Additional possible input:

inner inner {0}

seed iseed {281197}
The integer iseed initializes the random number sequence.

coul icoul {0}

pres pres {0}

print iprint {0}

test dtest {0}

cutoff cutoff [tole] {change default from force field file; no Ewald summation}
We advise cutoff = 0.8, and tole = 0.1 for a force field without charges. But watch out for a large number of error messages: it may be necessary to increase cutoff and/or to decrease tole.

clus dclin(1...4) {0.05 0.05 0.05 10}
Clustering limits for cell axes, cell axis projections, centers of gravity, and Euler angles, respectively.

stc stcin(1...4) {1 1 1 1}
Steepest descents weights for the same four groups of parameters.

Output files

The files pack.001, pack.002, ... contain first data concerning space group symmetry, torsional degrees of freedom and atomic coordinates of the free molecule. For explanation of the symbols see the space group and topology files. The following lines occur:

- ispgr icode
Space group number and sequence code. The sequence code starts here at 1 and is increased by 1 in every subsequent calculation. - ndihz ndihh: Nz, Nh (= 0). For every dihedral 1...Nz:
- iome jome kome lome omega

- nrp ireftr(1...3): Ag, then the three numbers of the reference atoms. For every atom i = 1... nrp:
- i panm iac xr(1...3),
where panm is the atom name corresponding to the topology file, iac is the sequence number of the atom type code, and xr gives the Cartesian coordinates xi, yi, zi in nm.

- cel(1...12): starting values for the parameters

- iref(1...12) to control the optimization of the 12 parameters

After these initial data, each line characterizes a certain structure:

- code1: the number of times this structure occurred before clustering
code2: N1, the sequence number in this file
en4: the final nonbonded energy (kJ/mol)
par(1...): ax, by, cz, bx, cx, cy, X, Y, Z, φ, θ, ψ, unless constrained by symmetry (i.e, the corresponding iref must not be zero). Lengths in pm, angles in degrees multiplied by 10.
ntry: sequence number in the search
en1 en2 en3 vol: the energy values at the three thresholds, and the cell volume (all multiplied by 1000 to obtain an integer value).
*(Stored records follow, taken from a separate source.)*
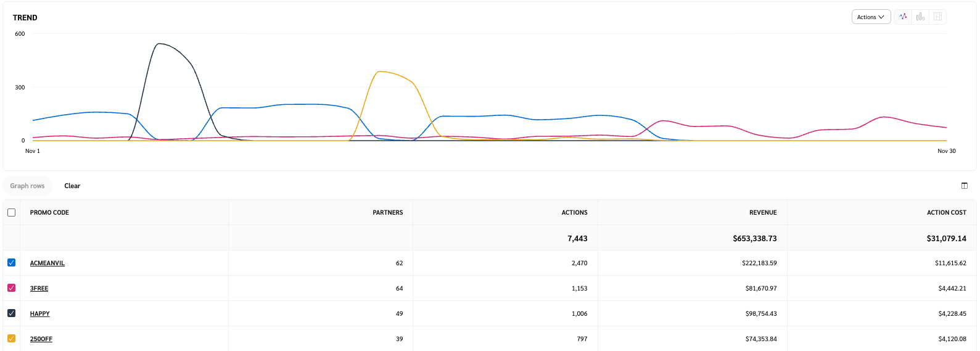Open the ACMEANVIL promo code link
Viewport: 980px width, 351px height.
pos(47,263)
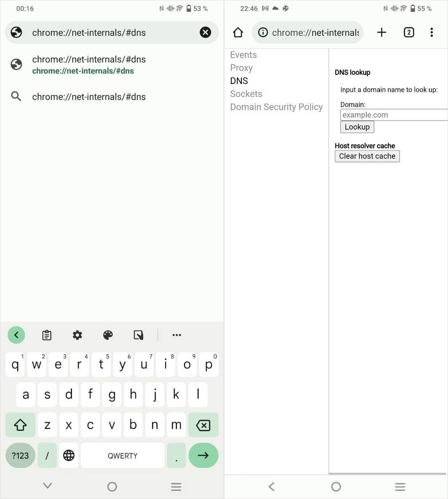The image size is (448, 499).
Task: Select the Sockets sidebar tab
Action: tap(246, 94)
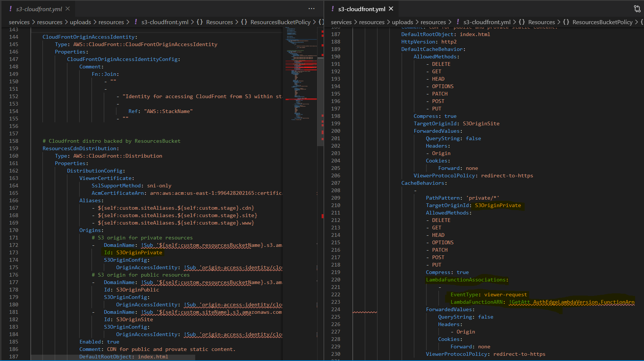Click YAML file icon in left breadcrumb
Viewport: 644px width, 361px height.
pyautogui.click(x=136, y=22)
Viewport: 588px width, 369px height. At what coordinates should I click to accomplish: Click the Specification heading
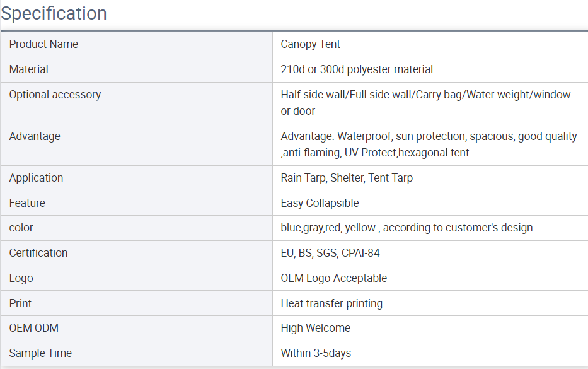[x=54, y=13]
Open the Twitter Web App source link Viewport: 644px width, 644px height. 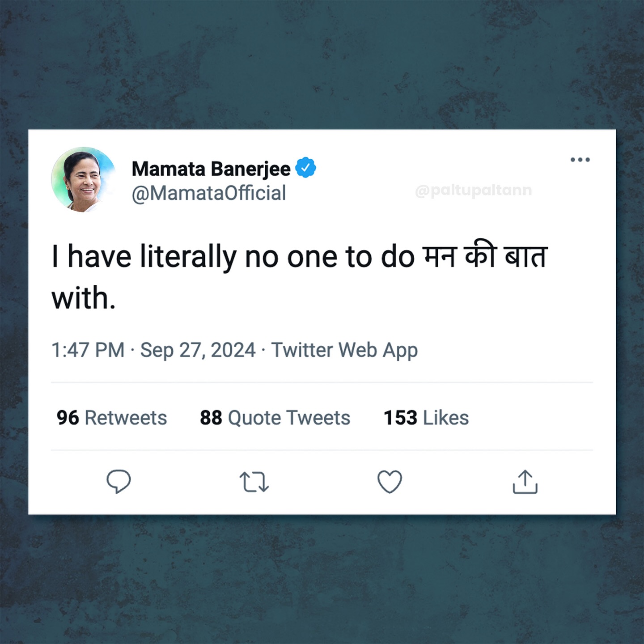344,350
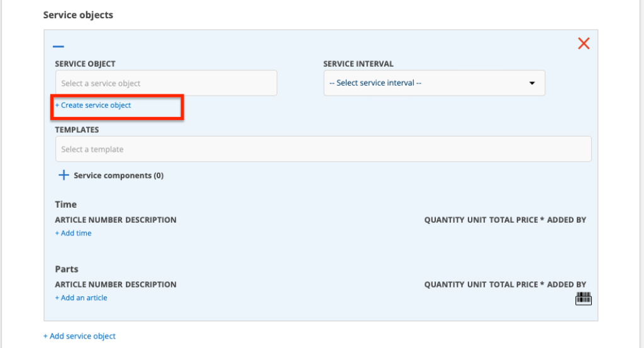Click the barcode scanner icon in Parts
Image resolution: width=644 pixels, height=348 pixels.
[x=584, y=299]
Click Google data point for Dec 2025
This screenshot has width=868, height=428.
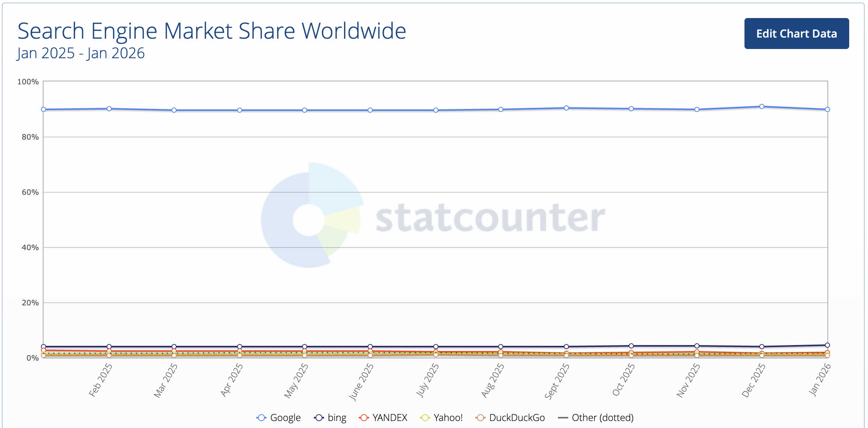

Clustering yields the files pack.101, pack.102, ... which have a similar structure. Only code1 now gives the sequence number in the clustered file (code2 still refers to N1) and the five data following the parameters are replaced by one: the number of structures that have been clustered together for this entry.
 
 

Program pack2

This program scans the possible orientations of hydroxyl groups that were left undetermined in pack1. This is a semi-rigid energy minimization, where only the hydroxyl dihedral angles and the crystallographic parameters are optimized. In the end a full structure relaxation may be performed.

Execute script: runpa2  s/a/...  subst  ffname

Input files:

in.tp (unit 20), molecular topology, linked to upack/data/subst/subst.tp#
in.spg (unit 11), space group, linked to upack/tops/all.spg
in.ff (unit 12), force field, linked to upack/tops/ffname.ff
in.pa (unit 13), code-directed input, linked to subst.pa2
pack.101, pack.102, ...(unit 10), structure parameters as produced by pack1.

Output files:

out.pri (unit 16), general results, linked to pack.pr2
out.par (unit 20), generated structure parameters, linked to pack.20
out.cor (unit 29), generated coordinates, linked to pack.29
For every structure (identified with a five-digit number #) there is the possibility for coordinate output in four formats (unit 17), linked to #.spf, #.mdi, #.dat, #.cssr.

Preliminary energy calculations are done for various settings of the Nh hydroxyl groups: each of the dihedral angles is varied systematically by internal rotations about 360/nsteph degrees. The starting angles dihin can be chosen for testing purposes, but are normally set to zero since they are unknown in an actual search. A barrier to internal rotation Vn with periodicity ntal can be specified, the value from the force field being inoperative in the semi-rigid calculations. To speed up the calculations only Coulomb energies are calculated, so a force field with a zero van der Waals energy from hydrogen atoms should be used.

After this preliminary calculation only structures with energy less than emax1 are retained. Then ncy1sd cycles of steepest descents energy minimization are performed. If this brings the energy below emax2, ncy1cg cycles of conjugate gradient minimization follow. In this stage a certain dihedral angle is often reached more than once, so the results are clustered with a tolerance of tclus degrees.

A second semi-rigid energy minimization (ncy2sd and ncy2cg cycles) may be performed for the remaining structures with an energy less than emax3. Finally, the energies can be further minimized with full geometry relaxation (ncy3sd and ncy3cg cycles). In any case, the final energy refers to a complete force field, including all intramolecular contributions.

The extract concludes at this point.